He was falling, but slowly. Drifting, really. The memories and thoughts shifted inside his head as he drifted down, and as he neared the ground he uncurled himself from his tight ball of arms and legs and stretched out his feet. He landed lightly on soft pink floor and sank into a crouch, breathing in some soft manner, studying this new world around him. His hair flopped down over one eye. He pushed it up, briefly, but it stubbornly fell back down again, so he let it stay. Eh, so be it, then.
It was red around him. He hated red, and the walls were full of it. But far down a corridor he could see a glimmer of green light and, since he had nowhere else to go and since something deep inside him felt drawn to the green, he stood up and walked towards it. The ground squished and shifted beneath him, but he never tripped. His feet seemed to know intuitively just how and where to step to keep him from stumbling.
As he walked, he began to whistle a light tune. How had he learned it? He did not know, but he rather liked the sound of it. Something seemed to flutter happily deep down inside of him. He tasted each and every note with care. Possibly he liked the music.
The green light was still so far away down the corridor. Was that strange? Yes, that was strange. He frowned and quickened his pace, even broke into a run, but the green light winked and danced and stayed infuriatingly out of reach. He ran and ran, until he found himself back in the exact same room where he had been born, and he was very lost.
He did not like that, he decided. Not at all, so he turned and charged down the corridor again. The green light taunted him from far away. He never caught it, never even came close to it, and always he ended up back in that great red room. He didn't much like that great red room.
So it went. Days might have passed. Or they might have not. There was no "day" and "night" in this world, though he was somehow aware of such concepts, and he never got tired, never ran out of energy. So he ran and ran, chasing the mysterious green light down the corridor. After all, he didn't seem to have any other purpose.
At least, not until his second Summoning.
His second Summoning came… how long after he had been born? There was no way to tell. He knew only that he was yet again chasing after his infuriating ball of light when suddenly the faint glow of green around him began to flicker up. He stopped walking and stared down at himself.
"… Huh?"
That was his sixth word, and so very similar to his fifth. The light around him continued to brighten, and suddenly he was filled with…

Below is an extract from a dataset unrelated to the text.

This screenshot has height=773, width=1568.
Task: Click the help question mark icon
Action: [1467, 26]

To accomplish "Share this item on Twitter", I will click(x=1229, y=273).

… a sizzling sensation. A pain, it seemed. He gasped and fell back against the wall of the corridor, banging his head on its rubbery red - er, green, now - surface. Faintly he could see the glow of the Green Light of Eternity intensify. It was pulsing, even, in time with his heartbeat, in time with his flickering glow.
Was he the light?
And then, suddenly, he was falling.
It happened so fast that he hardly had any time to process that he was falling before he stopped. He was standing upright, his fists were clenched, and that burning sensation was shooting all through him. He stood in a living room - the living room - and in front of him stood a strange man and a woman.
The woman he recognized instantly, though he didn't know how. She was his mother, with her round cheeks and soft brown eyes and the waves in her black hair, and in the briefest instant that he looked at her there came another fiery sensation over him. But this one was less of a painful feeling and more of a… pleasant one, so much so that it distracted him from the pain altogether.
Then he saw the man, and the pleasant feelings dissipated in an instant, replaced by the blazing feelings once again. He knew this man, somehow. It was one of his mother's new boyfriends - she seemed to go through them so quickly these days - and he hated him.
He hated him. This man was worse than the color red, worse than the green light that he could never catch, and he hated him with every bit of his being.
The man was touching his mother, and he hated that. No one should ever, ever touch his mother. He was the only one who should touch her, when she was giving him a gentle hug or kissing his forehead or tracing her finger across one of the scars just below his hip that his dad had given him when he was four.
You are Envy.
He said his next four words: "Let go of her!"
The man looked startled, and then amused. He did not look amused for long, however, because Envy threw himself at the man, screaming at the top of his lungs. He had no weapon, so he used his fists. He hit and hit as best as his frail little body had the capacity too, and the man slapped him back, and Envy rolled across the floor. He came up still screeching, hating the pain but unable to stop himself, and went at it again, the two of them fighting there in the living room, until the man caught a hold of Envy's shirt and it tore, and Envy blacked out.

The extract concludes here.